Odile partage une réflexion intime sur le silence, les non-dits familiaux et la différence entre cacher une vérité et respecter une intimité.
Elle raconte avoir grandi dans une famille où certaines choses ne se disent pas, non pas par honte ou par volonté de tromper, mais parce qu’elle a appris que certaines blessures, certains souvenirs ou certaines douleurs appartiennent profondément à ceux qui les vivent.
Elle évoque notamment son père, originaire d’Algérie, qui a toujours gardé une grande discrétion sur certains épisodes de son passé, ainsi que sa mère, une femme courageuse qui a traversé de nombreuses épreuves de santé sans jamais exposer sa souffrance aux autres.
Pour Odile, ces silences ne sont pas forcément des secrets. Ils peuvent être une forme de pudeur, de respect, de protection et d’attention envers les proches.
Elle revient également sur sa propre expérience, notamment une relation amoureuse qu’elle a vécue dans la discrétion.
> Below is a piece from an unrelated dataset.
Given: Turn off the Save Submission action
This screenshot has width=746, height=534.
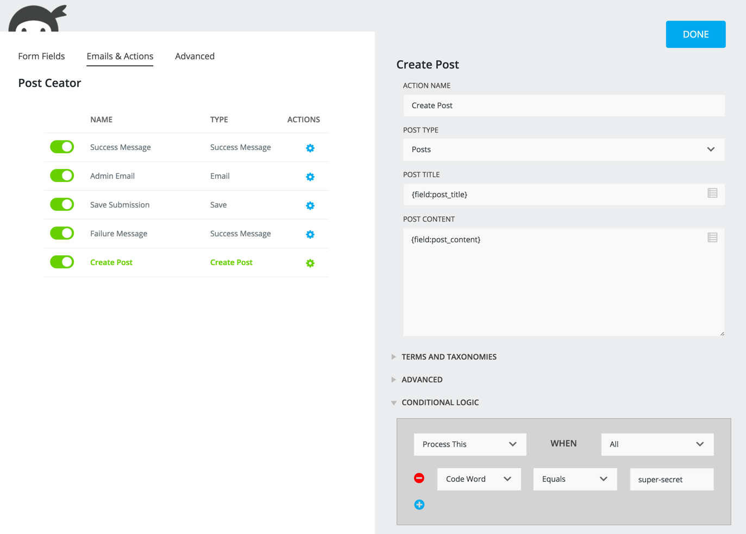Looking at the screenshot, I should click(x=61, y=204).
Elle explique pourquoi elle ne considère pas cette situation comme un mensonge, mais comme une partie de sa vie personnelle qu’elle avait choisi de préserver.
À travers son témoignage, Odile nous invite à réfléchir à la place du silence dans nos vies : sommes-nous toujours obligés de tout dire ? Où se situe la frontière entre secret, omission et mensonge ? Et comment nos histoires familiales influencent-elles notre manière de communiquer ?
Une conversation profonde sur la pudeur, la transmission familiale et ces choses que l’on garde parfois en soi.